Work to complete:
(a) According to the book reviews, which departments could offer a course that uses the book as a textbook?
(b) From the book reviews, extract the passage starting with "The book comes" and going on through "and signal processing.".

The book comes with a large number of exercises and problems, some requiring computer programming. Thanks to these, it can be used as a textbook to support a quite original course that could be offered by a department of applied mathematics, computer science or electrical engineering. In fact, this excellent book targets and deserves a broad readership. It will provide precious and interesting material to anyone who would like to discover pattern theory and how it traverses across geometry, probability and signal processing.
—Laurent Younes, Mathematical Reviews, Issue 2011m

… a masterpiece. It is one of the best books I have ever read. … What singles out this outstanding book is an extremely original subject development. … This book is so exciting. It is a detective fiction. It is an inquiry into ‘real-world signals.’ In contrast to most detective stories, the beauty of the style is exceptional and meets the standards of the best writers. Art and beauty are present everywhere in this marvelous book. … The overall organisation of the book is also marvelous. … The authors are leaders in signal and image processing and this book is based on their extremely innovative research. Reading this book is like entering David Mumford’s office and beginning a friendly and informal scientific discussion with him and Agnès. That is a good approximation to paradise.

Supplied material:
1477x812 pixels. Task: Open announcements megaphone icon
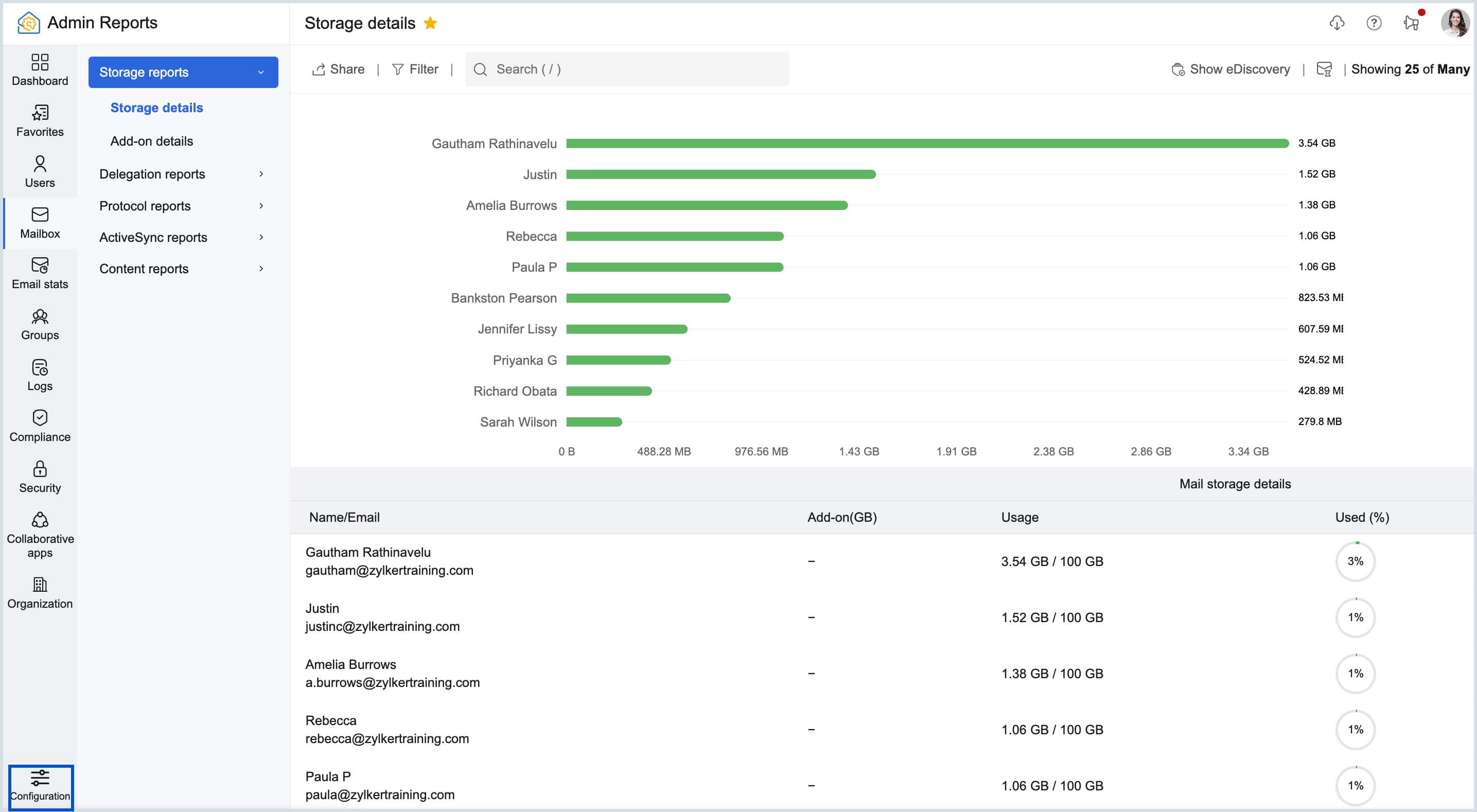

Written responses:
(a) A department of applied mathematics, computer science or electrical engineering.

(b)
The book comes with a large number of exercises and problems, some requiring computer programming. Thanks to these, it can be used as a textbook to support a quite original course that could be offered by a department of applied mathematics, computer science or electrical engineering. In fact, this excellent book targets and deserves a broad readership. It will provide precious and interesting material to anyone who would like to discover pattern theory and how it traverses across geometry, probability and signal processing.